With their use of memory, the right has increased the appeal of anti-immigration rhetoric with voters across the country. According to Broder, framing the foibe in this manner allows Meloni’s coalition to telegraph their incendiary positions to great effect. “The idea that Italians were ethnically cleansed after World War II is married, in right-wing parties’ propaganda, with the claim that there is another genocide underway today...the planned extinction, the “Great Replacement.”
Although Meloni and her allies have managed to use the foibe to make significant political gains, Fratelli d’Italia’s ability to remain popular is still up in the air. For the past five years, the Italian government has had crisis after crisis, resulting in ever-changing party allegiances, making it difficult for any political leader to remain relevant and effective in office.
Broder posits that although the use of the foibe is alarming, the future prospects of the Fdl aren’t on solid ground, and it is more likely that the party would be another “short-lived electoral phenomenon” like the country has seen time and time again in recent years.

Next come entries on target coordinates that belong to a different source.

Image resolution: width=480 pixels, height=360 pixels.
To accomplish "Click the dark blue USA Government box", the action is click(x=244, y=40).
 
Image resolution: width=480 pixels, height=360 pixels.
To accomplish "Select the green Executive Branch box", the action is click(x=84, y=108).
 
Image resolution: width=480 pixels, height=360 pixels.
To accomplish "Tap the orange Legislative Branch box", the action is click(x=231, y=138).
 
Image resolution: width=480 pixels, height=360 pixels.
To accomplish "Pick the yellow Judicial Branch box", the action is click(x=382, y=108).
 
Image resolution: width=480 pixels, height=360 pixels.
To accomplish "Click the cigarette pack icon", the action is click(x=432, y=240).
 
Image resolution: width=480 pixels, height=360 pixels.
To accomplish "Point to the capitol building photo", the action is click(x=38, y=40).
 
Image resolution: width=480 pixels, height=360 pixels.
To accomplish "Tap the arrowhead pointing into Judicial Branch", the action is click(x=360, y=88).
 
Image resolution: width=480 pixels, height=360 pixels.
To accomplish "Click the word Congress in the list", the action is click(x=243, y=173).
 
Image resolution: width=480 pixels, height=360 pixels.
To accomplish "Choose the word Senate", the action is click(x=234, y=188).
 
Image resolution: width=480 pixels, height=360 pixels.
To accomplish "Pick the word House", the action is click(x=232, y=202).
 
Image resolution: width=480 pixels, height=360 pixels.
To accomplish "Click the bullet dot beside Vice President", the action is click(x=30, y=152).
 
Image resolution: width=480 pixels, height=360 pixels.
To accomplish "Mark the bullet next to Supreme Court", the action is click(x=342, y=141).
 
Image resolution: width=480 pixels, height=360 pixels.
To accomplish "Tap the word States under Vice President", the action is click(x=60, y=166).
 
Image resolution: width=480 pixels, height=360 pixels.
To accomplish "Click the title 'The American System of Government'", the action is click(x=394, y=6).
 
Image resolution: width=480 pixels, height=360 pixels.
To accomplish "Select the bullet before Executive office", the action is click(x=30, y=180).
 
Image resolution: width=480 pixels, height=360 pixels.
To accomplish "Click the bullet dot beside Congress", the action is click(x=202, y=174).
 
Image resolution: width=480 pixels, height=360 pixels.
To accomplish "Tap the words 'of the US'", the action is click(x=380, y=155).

In interviewing Mr. Broder, it became evident that the political debate over memory isn’t just an Italian phenomenon but an issue affecting many of the world’s democracies, especially the United States. He likened the Italian right’s comments on the country’s fascist past to the comments made by former president Donald Trump concerning the Charlottesville protests, “there are very fine people on both sides.” As for what the American public can learn from watching the foibe debate unfold in Italy, Broder remarked, “The lesson is simply the need to draw lines of distinction and insists that not all sides are the same and not all opinions have equal weight or legitimacy.”